Task statement:
Copy out all of the records below, swapping every "computer-use agent" for "desktop assistant" and leaving everything else unchanged.

::::::

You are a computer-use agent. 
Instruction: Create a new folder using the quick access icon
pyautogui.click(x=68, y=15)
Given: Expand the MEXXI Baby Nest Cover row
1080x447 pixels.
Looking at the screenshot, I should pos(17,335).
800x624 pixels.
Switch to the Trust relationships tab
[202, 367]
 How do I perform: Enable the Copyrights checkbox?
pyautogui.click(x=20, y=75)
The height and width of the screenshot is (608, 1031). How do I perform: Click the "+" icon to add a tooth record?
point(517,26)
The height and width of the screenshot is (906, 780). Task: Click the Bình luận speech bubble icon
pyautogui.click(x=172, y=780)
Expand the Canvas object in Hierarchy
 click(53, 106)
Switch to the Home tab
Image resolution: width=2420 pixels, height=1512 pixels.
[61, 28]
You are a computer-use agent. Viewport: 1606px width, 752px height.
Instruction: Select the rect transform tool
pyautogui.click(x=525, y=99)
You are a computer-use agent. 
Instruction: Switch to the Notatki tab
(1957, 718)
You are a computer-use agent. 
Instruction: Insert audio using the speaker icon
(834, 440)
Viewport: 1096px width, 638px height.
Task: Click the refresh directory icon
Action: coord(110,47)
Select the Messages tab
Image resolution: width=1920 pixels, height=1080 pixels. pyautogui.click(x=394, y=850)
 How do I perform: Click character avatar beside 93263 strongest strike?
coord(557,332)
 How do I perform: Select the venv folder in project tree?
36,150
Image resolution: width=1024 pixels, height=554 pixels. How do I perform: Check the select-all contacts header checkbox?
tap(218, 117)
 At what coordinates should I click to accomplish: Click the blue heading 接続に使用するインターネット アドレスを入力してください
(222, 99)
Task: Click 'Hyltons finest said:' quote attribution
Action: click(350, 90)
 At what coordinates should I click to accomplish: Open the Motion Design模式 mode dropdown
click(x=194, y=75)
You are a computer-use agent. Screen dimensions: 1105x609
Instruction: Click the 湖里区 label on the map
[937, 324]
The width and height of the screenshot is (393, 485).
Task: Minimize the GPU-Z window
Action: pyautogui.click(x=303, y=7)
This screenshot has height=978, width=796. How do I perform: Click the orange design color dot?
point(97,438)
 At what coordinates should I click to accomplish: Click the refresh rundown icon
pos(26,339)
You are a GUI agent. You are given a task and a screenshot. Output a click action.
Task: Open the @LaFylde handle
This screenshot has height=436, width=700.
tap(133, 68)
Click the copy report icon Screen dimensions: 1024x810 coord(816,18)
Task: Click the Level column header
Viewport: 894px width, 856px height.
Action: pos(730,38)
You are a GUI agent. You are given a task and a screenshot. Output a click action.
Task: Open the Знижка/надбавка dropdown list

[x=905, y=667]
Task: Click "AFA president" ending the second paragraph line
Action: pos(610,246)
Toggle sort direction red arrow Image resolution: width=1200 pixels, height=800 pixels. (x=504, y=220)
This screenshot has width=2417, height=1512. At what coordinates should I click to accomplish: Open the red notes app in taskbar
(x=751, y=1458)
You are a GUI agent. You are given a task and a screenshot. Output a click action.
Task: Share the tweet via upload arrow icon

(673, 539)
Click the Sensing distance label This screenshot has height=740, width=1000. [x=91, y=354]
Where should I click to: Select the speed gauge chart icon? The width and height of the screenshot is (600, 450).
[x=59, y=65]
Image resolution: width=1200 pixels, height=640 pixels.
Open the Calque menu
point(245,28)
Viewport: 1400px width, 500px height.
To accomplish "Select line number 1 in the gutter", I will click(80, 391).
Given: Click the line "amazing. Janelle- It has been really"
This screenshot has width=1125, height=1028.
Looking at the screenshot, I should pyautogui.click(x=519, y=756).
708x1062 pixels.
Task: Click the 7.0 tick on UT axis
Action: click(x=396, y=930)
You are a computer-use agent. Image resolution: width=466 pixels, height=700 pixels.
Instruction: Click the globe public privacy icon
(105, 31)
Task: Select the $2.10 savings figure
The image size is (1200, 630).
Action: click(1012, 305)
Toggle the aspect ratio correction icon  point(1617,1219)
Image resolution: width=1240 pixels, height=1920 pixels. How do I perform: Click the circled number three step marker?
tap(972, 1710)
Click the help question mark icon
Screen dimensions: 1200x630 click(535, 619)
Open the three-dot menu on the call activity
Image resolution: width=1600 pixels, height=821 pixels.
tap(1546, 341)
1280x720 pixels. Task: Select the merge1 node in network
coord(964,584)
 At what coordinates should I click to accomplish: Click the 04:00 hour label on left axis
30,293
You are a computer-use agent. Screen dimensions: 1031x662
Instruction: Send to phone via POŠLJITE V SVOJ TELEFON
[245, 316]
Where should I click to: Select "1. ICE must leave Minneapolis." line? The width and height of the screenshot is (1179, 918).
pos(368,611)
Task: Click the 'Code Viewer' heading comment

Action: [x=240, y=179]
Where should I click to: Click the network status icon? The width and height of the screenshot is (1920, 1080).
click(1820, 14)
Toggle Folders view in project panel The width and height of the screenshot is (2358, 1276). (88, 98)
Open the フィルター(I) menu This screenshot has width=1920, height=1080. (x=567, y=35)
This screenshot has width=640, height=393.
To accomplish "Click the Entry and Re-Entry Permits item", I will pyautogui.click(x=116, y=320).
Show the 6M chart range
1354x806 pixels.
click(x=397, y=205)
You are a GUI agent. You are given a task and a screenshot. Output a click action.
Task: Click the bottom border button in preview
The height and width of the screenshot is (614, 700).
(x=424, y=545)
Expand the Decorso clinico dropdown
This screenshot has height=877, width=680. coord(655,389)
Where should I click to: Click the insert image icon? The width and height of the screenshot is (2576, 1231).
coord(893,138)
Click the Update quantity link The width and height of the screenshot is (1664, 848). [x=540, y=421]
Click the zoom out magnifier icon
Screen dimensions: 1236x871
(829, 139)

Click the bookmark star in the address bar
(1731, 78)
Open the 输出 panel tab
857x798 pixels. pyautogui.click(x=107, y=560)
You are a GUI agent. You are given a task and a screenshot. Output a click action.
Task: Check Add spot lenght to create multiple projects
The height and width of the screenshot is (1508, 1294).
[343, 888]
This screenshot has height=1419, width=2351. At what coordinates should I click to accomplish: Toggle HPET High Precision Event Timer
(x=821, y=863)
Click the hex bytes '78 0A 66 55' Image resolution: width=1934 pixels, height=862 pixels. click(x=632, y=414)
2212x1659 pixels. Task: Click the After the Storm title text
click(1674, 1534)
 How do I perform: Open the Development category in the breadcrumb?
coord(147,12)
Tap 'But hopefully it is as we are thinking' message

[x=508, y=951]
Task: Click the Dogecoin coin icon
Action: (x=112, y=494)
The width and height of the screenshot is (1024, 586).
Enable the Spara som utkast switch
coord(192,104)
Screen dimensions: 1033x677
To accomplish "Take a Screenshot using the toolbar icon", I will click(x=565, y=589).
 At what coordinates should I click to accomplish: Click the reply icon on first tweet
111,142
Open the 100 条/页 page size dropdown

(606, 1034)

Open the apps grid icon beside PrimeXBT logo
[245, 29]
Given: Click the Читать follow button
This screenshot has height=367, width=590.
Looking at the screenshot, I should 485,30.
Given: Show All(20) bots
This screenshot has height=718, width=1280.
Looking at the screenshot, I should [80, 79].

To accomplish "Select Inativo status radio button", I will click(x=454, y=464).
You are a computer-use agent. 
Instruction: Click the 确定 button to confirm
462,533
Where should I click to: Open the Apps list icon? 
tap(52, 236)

::::::

The completed task:
You are a desktop assistant. 
Instruction: Create a new folder using the quick access icon
pyautogui.click(x=68, y=15)
Given: Expand the MEXXI Baby Nest Cover row
1080x447 pixels.
Looking at the screenshot, I should pos(17,335).
800x624 pixels.
Switch to the Trust relationships tab
[202, 367]
 How do I perform: Enable the Copyrights checkbox?
pyautogui.click(x=20, y=75)
The height and width of the screenshot is (608, 1031). How do I perform: Click the "+" icon to add a tooth record?
point(517,26)
The height and width of the screenshot is (906, 780). Task: Click the Bình luận speech bubble icon
pyautogui.click(x=172, y=780)
Expand the Canvas object in Hierarchy
 click(53, 106)
Switch to the Home tab
Image resolution: width=2420 pixels, height=1512 pixels.
[61, 28]
You are a desktop assistant. Viewport: 1606px width, 752px height.
Instruction: Select the rect transform tool
pyautogui.click(x=525, y=99)
You are a desktop assistant. 
Instruction: Switch to the Notatki tab
(1957, 718)
You are a desktop assistant. 
Instruction: Insert audio using the speaker icon
(834, 440)
Viewport: 1096px width, 638px height.
Task: Click the refresh directory icon
Action: coord(110,47)
Select the Messages tab
Image resolution: width=1920 pixels, height=1080 pixels. pyautogui.click(x=394, y=850)
 How do I perform: Click character avatar beside 93263 strongest strike?
coord(557,332)
 How do I perform: Select the venv folder in project tree?
36,150
Image resolution: width=1024 pixels, height=554 pixels. How do I perform: Check the select-all contacts header checkbox?
tap(218, 117)
 At what coordinates should I click to accomplish: Click the blue heading 接続に使用するインターネット アドレスを入力してください
(222, 99)
Task: Click 'Hyltons finest said:' quote attribution
Action: click(350, 90)
 At what coordinates should I click to accomplish: Open the Motion Design模式 mode dropdown
click(x=194, y=75)
You are a desktop assistant. Screen dimensions: 1105x609
Instruction: Click the 湖里区 label on the map
[937, 324]
The width and height of the screenshot is (393, 485).
Task: Minimize the GPU-Z window
Action: pyautogui.click(x=303, y=7)
This screenshot has height=978, width=796. How do I perform: Click the orange design color dot?
point(97,438)
 At what coordinates should I click to accomplish: Click the refresh rundown icon
pos(26,339)
You are a GUI agent. You are given a task and a screenshot. Output a click action.
Task: Open the @LaFylde handle
This screenshot has height=436, width=700.
tap(133, 68)
Click the copy report icon Screen dimensions: 1024x810 coord(816,18)
Task: Click the Level column header
Viewport: 894px width, 856px height.
Action: pos(730,38)
You are a GUI agent. You are given a task and a screenshot. Output a click action.
Task: Open the Знижка/надбавка dropdown list

[x=905, y=667]
Task: Click "AFA president" ending the second paragraph line
Action: pos(610,246)
Toggle sort direction red arrow Image resolution: width=1200 pixels, height=800 pixels. (x=504, y=220)
This screenshot has width=2417, height=1512. At what coordinates should I click to accomplish: Open the red notes app in taskbar
(x=751, y=1458)
You are a GUI agent. You are given a task and a screenshot. Output a click action.
Task: Share the tweet via upload arrow icon

(673, 539)
Click the Sensing distance label This screenshot has height=740, width=1000. [x=91, y=354]
Where should I click to: Select the speed gauge chart icon? The width and height of the screenshot is (600, 450).
[x=59, y=65]
Image resolution: width=1200 pixels, height=640 pixels.
Open the Calque menu
point(245,28)
Viewport: 1400px width, 500px height.
To accomplish "Select line number 1 in the gutter", I will click(80, 391).
Given: Click the line "amazing. Janelle- It has been really"
This screenshot has width=1125, height=1028.
Looking at the screenshot, I should pyautogui.click(x=519, y=756).
708x1062 pixels.
Task: Click the 7.0 tick on UT axis
Action: click(x=396, y=930)
You are a desktop assistant. Image resolution: width=466 pixels, height=700 pixels.
Instruction: Click the globe public privacy icon
(105, 31)
Task: Select the $2.10 savings figure
The image size is (1200, 630).
Action: click(1012, 305)
Toggle the aspect ratio correction icon  point(1617,1219)
Image resolution: width=1240 pixels, height=1920 pixels. How do I perform: Click the circled number three step marker?
tap(972, 1710)
Click the help question mark icon
Screen dimensions: 1200x630 click(535, 619)
Open the three-dot menu on the call activity
Image resolution: width=1600 pixels, height=821 pixels.
tap(1546, 341)
1280x720 pixels. Task: Select the merge1 node in network
coord(964,584)
 At what coordinates should I click to accomplish: Click the 04:00 hour label on left axis
30,293
You are a desktop assistant. Screen dimensions: 1031x662
Instruction: Send to phone via POŠLJITE V SVOJ TELEFON
[245, 316]
Where should I click to: Select "1. ICE must leave Minneapolis." line? The width and height of the screenshot is (1179, 918).
pos(368,611)
Task: Click the 'Code Viewer' heading comment

Action: [x=240, y=179]
Where should I click to: Click the network status icon? The width and height of the screenshot is (1920, 1080).
click(1820, 14)
Toggle Folders view in project panel The width and height of the screenshot is (2358, 1276). (88, 98)
Open the フィルター(I) menu This screenshot has width=1920, height=1080. (x=567, y=35)
This screenshot has width=640, height=393.
To accomplish "Click the Entry and Re-Entry Permits item", I will pyautogui.click(x=116, y=320).
Show the 6M chart range
1354x806 pixels.
click(x=397, y=205)
You are a GUI agent. You are given a task and a screenshot. Output a click action.
Task: Click the bottom border button in preview
The height and width of the screenshot is (614, 700).
(x=424, y=545)
Expand the Decorso clinico dropdown
This screenshot has height=877, width=680. coord(655,389)
Where should I click to: Click the insert image icon? The width and height of the screenshot is (2576, 1231).
coord(893,138)
Click the Update quantity link The width and height of the screenshot is (1664, 848). [x=540, y=421]
Click the zoom out magnifier icon
Screen dimensions: 1236x871
(829, 139)

Click the bookmark star in the address bar
(1731, 78)
Open the 输出 panel tab
857x798 pixels. pyautogui.click(x=107, y=560)
You are a GUI agent. You are given a task and a screenshot. Output a click action.
Task: Check Add spot lenght to create multiple projects
The height and width of the screenshot is (1508, 1294).
[343, 888]
This screenshot has height=1419, width=2351. At what coordinates should I click to accomplish: Toggle HPET High Precision Event Timer
(x=821, y=863)
Click the hex bytes '78 0A 66 55' Image resolution: width=1934 pixels, height=862 pixels. click(x=632, y=414)
2212x1659 pixels. Task: Click the After the Storm title text
click(1674, 1534)
 How do I perform: Open the Development category in the breadcrumb?
coord(147,12)
Tap 'But hopefully it is as we are thinking' message

[x=508, y=951]
Task: Click the Dogecoin coin icon
Action: (x=112, y=494)
The width and height of the screenshot is (1024, 586).
Enable the Spara som utkast switch
coord(192,104)
Screen dimensions: 1033x677
To accomplish "Take a Screenshot using the toolbar icon", I will click(x=565, y=589).
 At what coordinates should I click to accomplish: Click the reply icon on first tweet
111,142
Open the 100 条/页 page size dropdown

(606, 1034)

Open the apps grid icon beside PrimeXBT logo
[245, 29]
Given: Click the Читать follow button
This screenshot has height=367, width=590.
Looking at the screenshot, I should 485,30.
Given: Show All(20) bots
This screenshot has height=718, width=1280.
Looking at the screenshot, I should [80, 79].

To accomplish "Select Inativo status radio button", I will click(x=454, y=464).
You are a desktop assistant. 
Instruction: Click the 确定 button to confirm
462,533
Where should I click to: Open the Apps list icon? 
tap(52, 236)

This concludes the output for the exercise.